Of course you could have been carrying something without knowing it - you always could - but reasonable hygiene normally balances that out.  So that December level of reasonable care is the goal vs. the current fear of visiting my folks at all.

But we aren't always carrying a virus that is novel to the entire human population. Reasonable care is not enough to keep deaths down, or we wouldn't be where we are now. 

On 5/7/2020 at 6:32 PM, square_25 said:

Just posted this in the big thread, but since we were talking about how many people are already immune... I'm watching Cuomo's update today, and apparently, the percent of healthcare workers who have antibodies for COVID in NYC is lower than the percentage of the general population that has antibodies for COVID! Fascinating, and I guess evidence that PPE works?

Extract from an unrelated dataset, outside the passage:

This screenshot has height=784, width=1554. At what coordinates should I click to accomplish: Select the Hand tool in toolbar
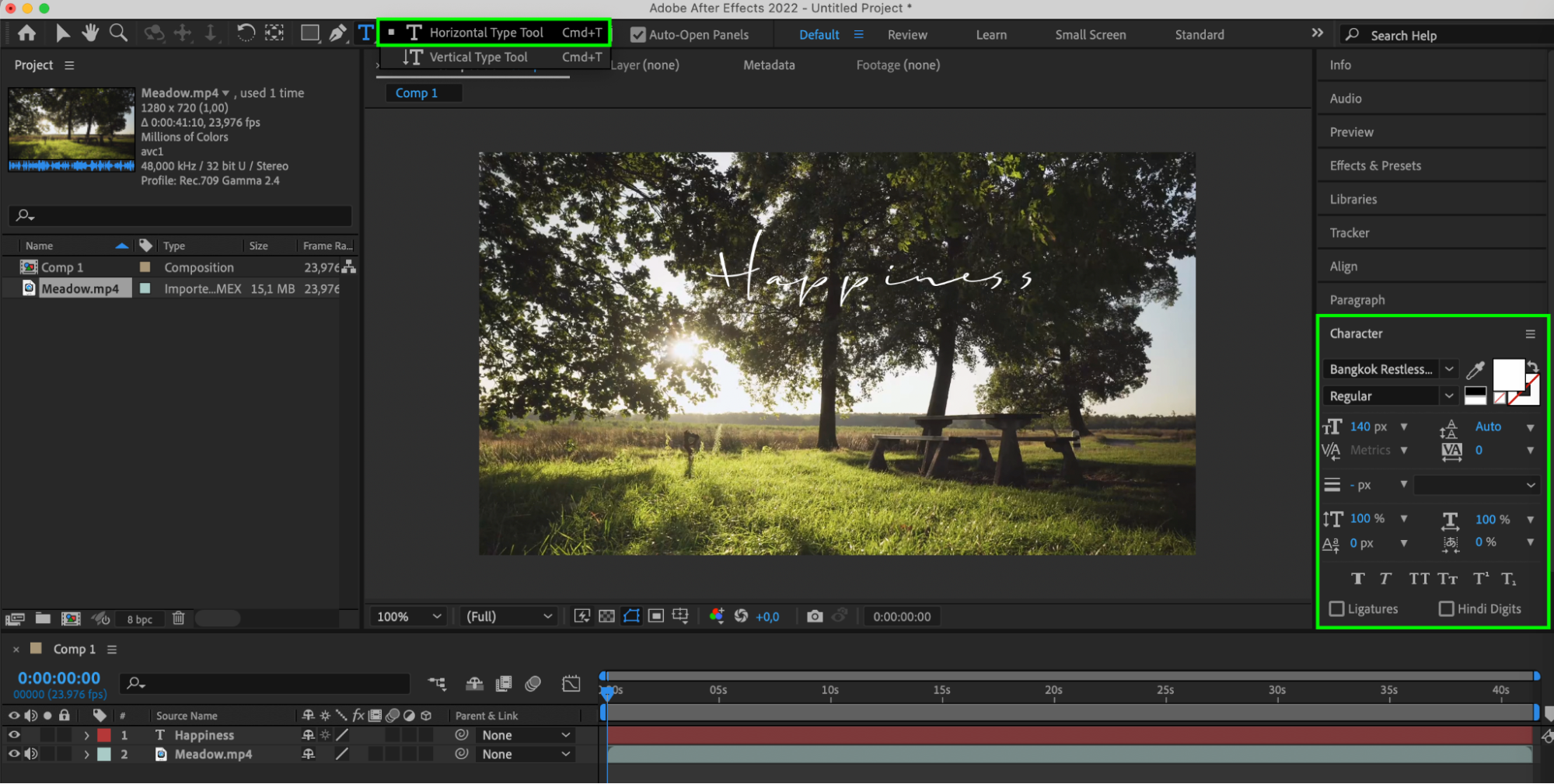click(x=91, y=33)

The percentage of police that were positive was less than the overage rate, too.

Early on when they went from droplet protocols to airborne protocols before going back to droplet protocols for all but the most invasive procedures, a hospital ER in Chicago found that healthcare workers who had been quarantined because they had used only the droplet protocols but using them thoroughly while treating COVID patients, did not end up developing the virus. TeamHealth put out a podcast about that a couple of months ago. I don't think they were rationing PPE heavily at that point, but keeping an eye on levels.

For high-risk procedures, most places that have the supplies are using the airborne procedures, COVID cubes, etc. 

Still, frontline healthcare workers in our state are 16% of our cases. I think that is largely due to nursing home staff not having enough PPE and having so much close patient contact though.